Today, Georgia doesn’t need the money to incentivize us around the core protections. We have a reform culture that crosses every branch of government that is reinforced by a reform commission, but the funding remains essential for other reasons — to seed and proliferate what we are doing that is effective.
Examples of seeding using federal funds include several initiatives in my county going back to 2003 that together have reduced detention rates by 83 percent, commitment rates by 77 percent, the average daily population of minority youth by 75 percent and commitment rates of minority youth by 70 percent.
Together these programs have contributed to a reduction in juvenile arrests by 62 percent.
Our reform-minded state figured out that the money we get from OJJDP is better utilized by strategically targeting the highest-committing counties using new laws that require evidence-based programs.
Consequently, our statewide commitment rates are down 62 percent, of which a majority are minority youth.
Like other states, we removed our valid court order exception, and without Congress telling us.

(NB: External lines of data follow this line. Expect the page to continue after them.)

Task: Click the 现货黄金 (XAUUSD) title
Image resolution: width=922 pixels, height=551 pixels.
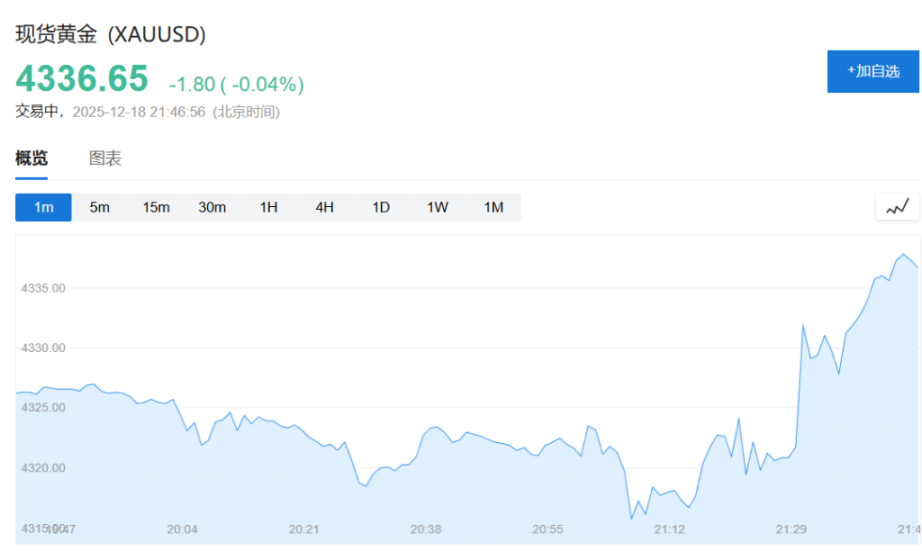Action: pos(110,34)
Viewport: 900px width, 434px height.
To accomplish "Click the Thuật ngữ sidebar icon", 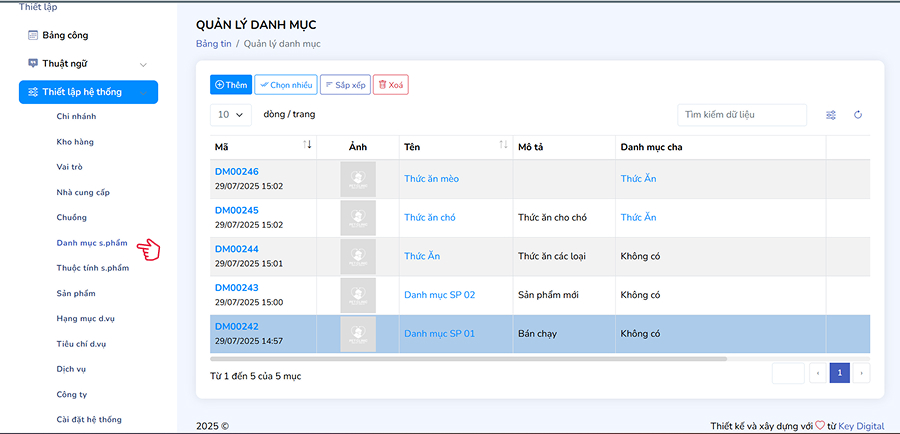I will pyautogui.click(x=33, y=63).
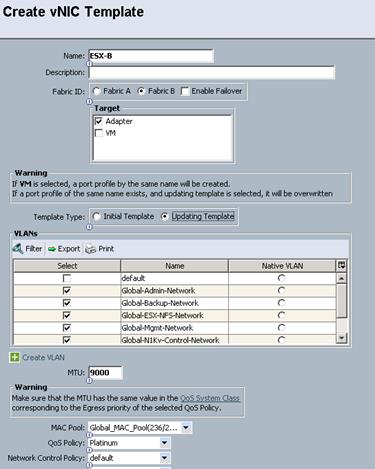Open the MAC Pool dropdown

point(186,427)
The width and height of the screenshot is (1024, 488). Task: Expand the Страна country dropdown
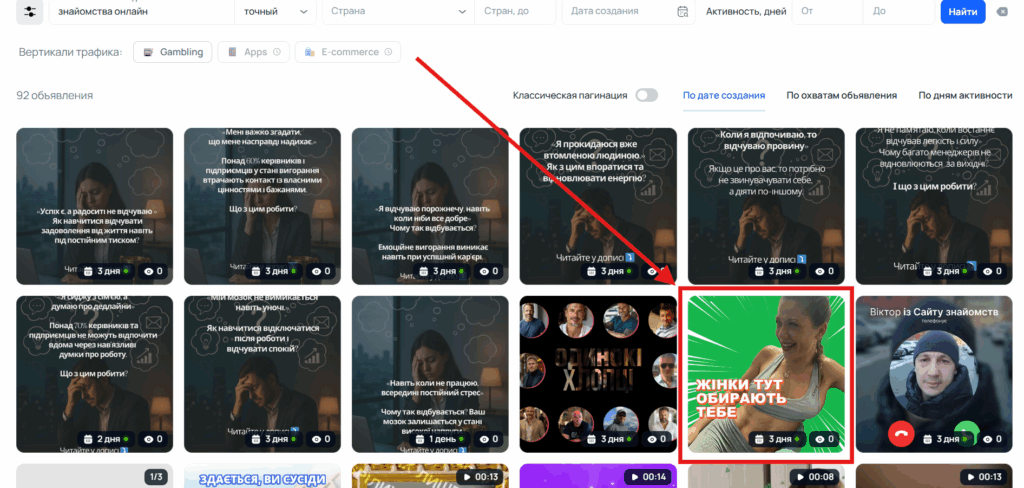coord(397,12)
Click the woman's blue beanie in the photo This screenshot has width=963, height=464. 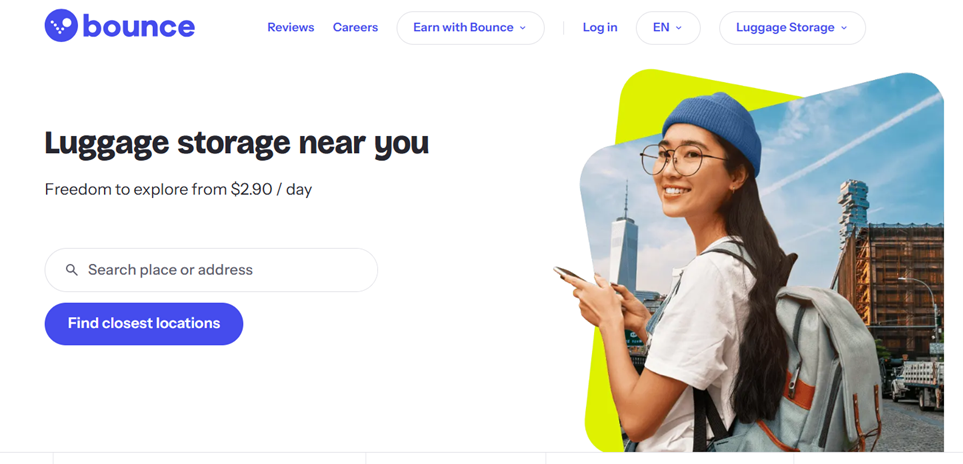click(x=712, y=129)
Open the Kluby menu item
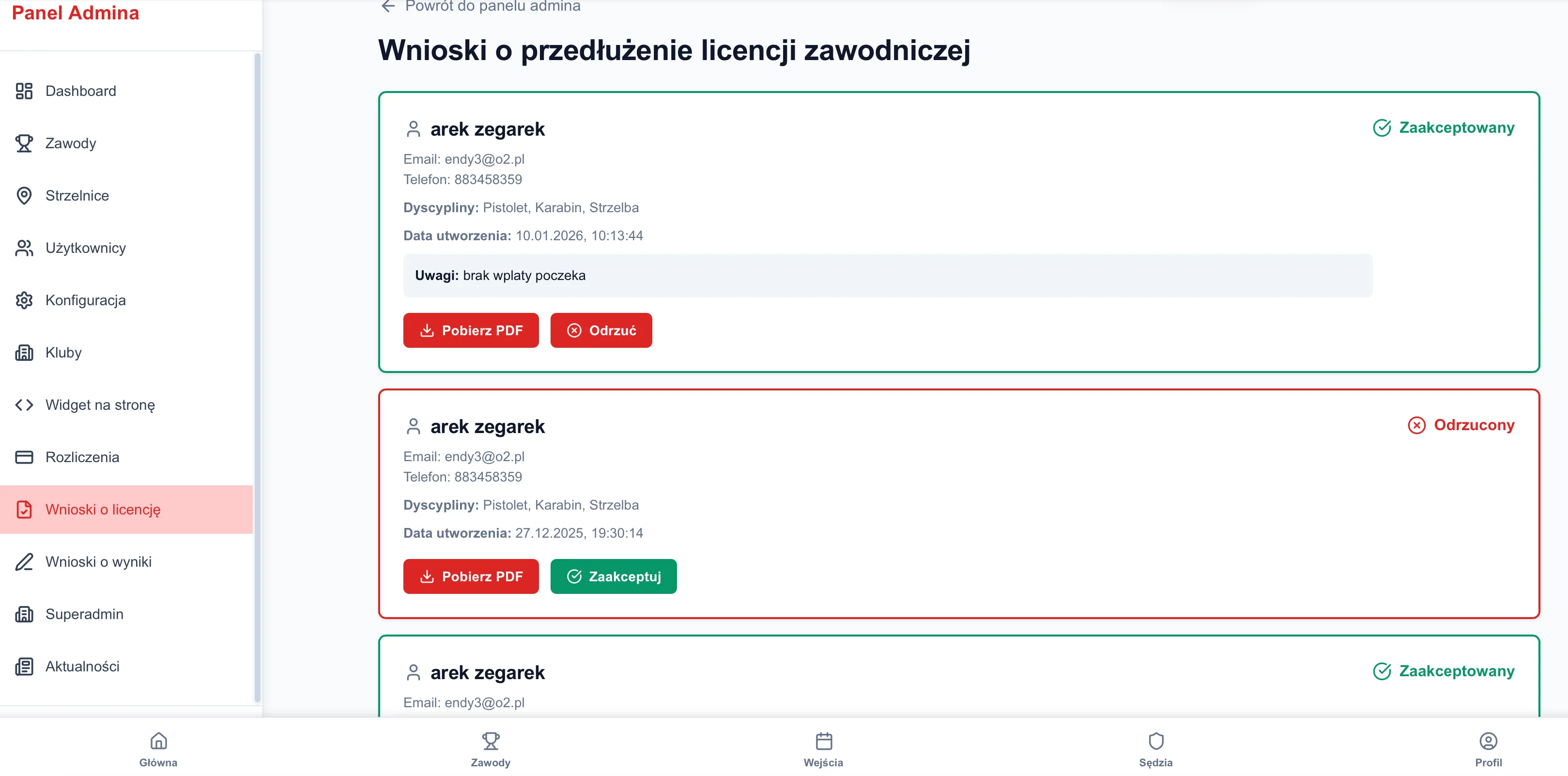The image size is (1568, 776). point(63,353)
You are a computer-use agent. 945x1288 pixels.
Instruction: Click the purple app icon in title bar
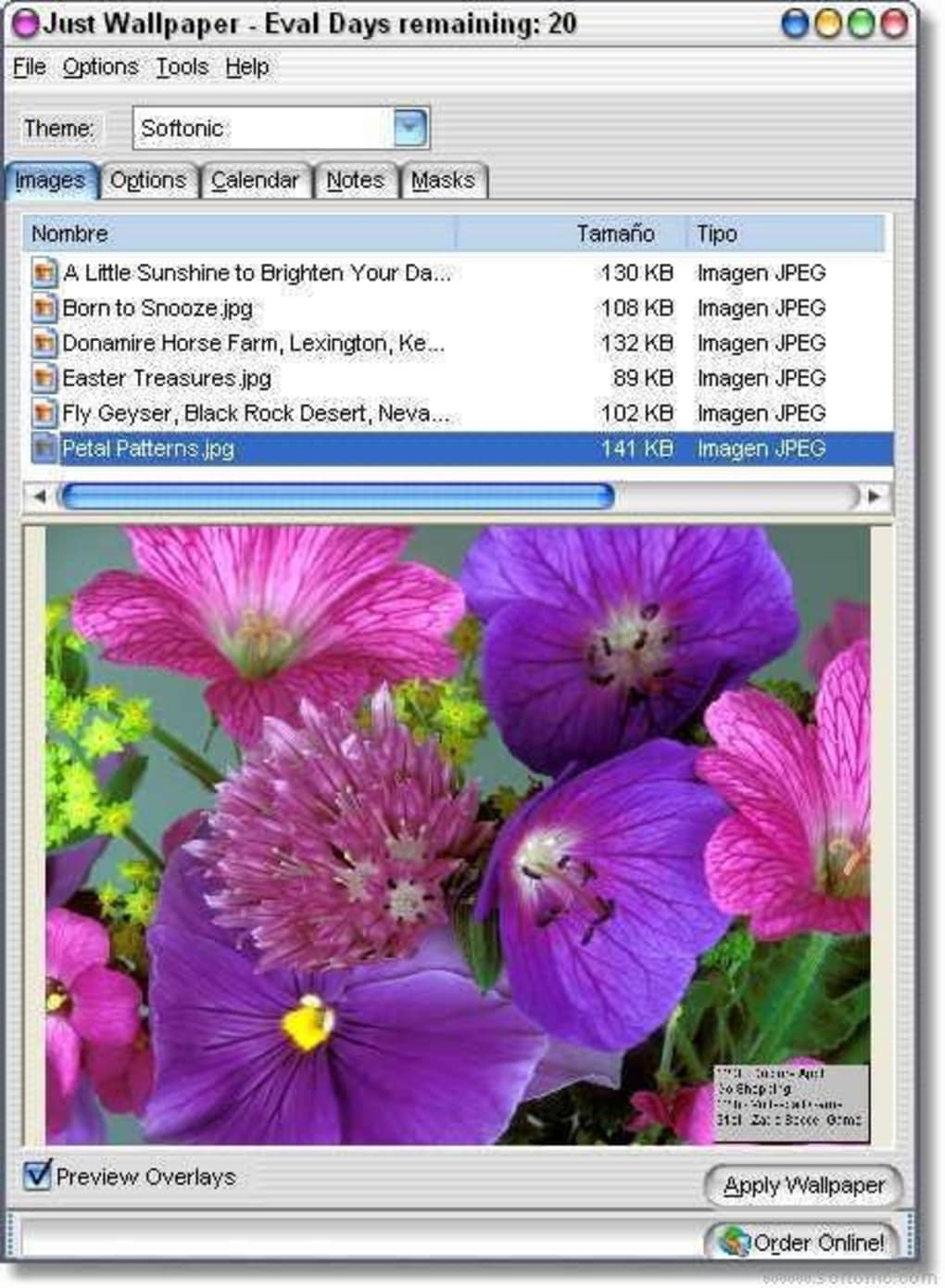pyautogui.click(x=26, y=23)
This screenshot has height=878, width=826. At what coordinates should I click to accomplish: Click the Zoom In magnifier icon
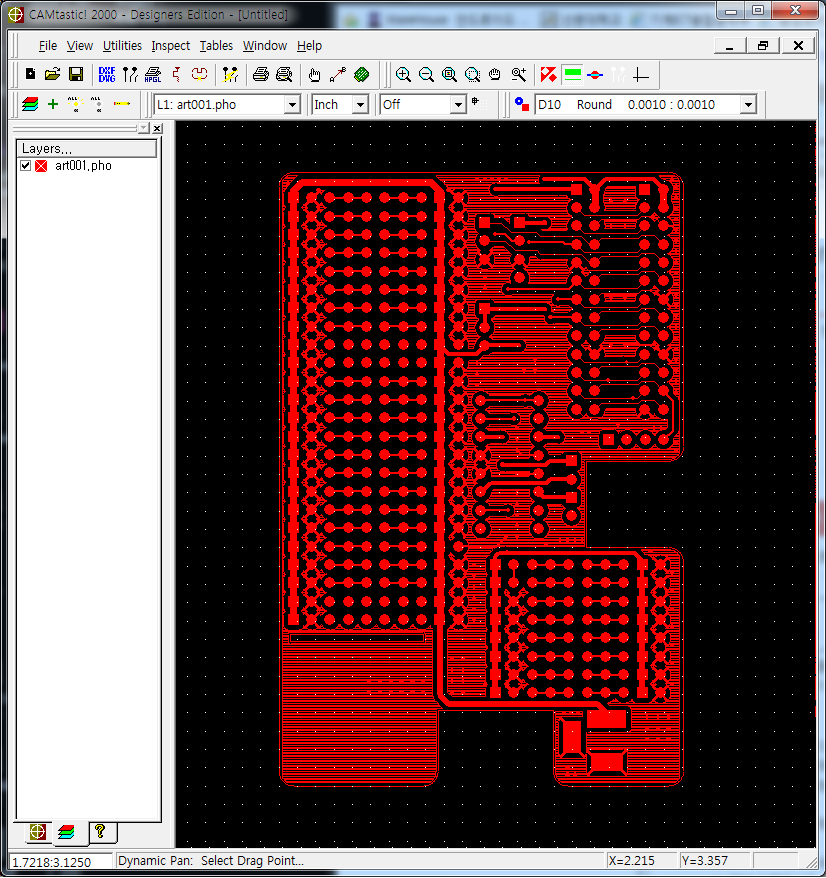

Now that’s the rest of the truth.
Steven Teske is chief judge of the Juvenile Court of Clayton County, Ga., and vice chairman of the Governor’s Office For Children and Families. He is a past president of the Council of Juvenile Court Judges and has been appointed by the governor to the Children & Youth Coordinating Council, DJJ Judicial Advisory Council, Commission on Family Violence, and the Governor’s Office for Children and Families.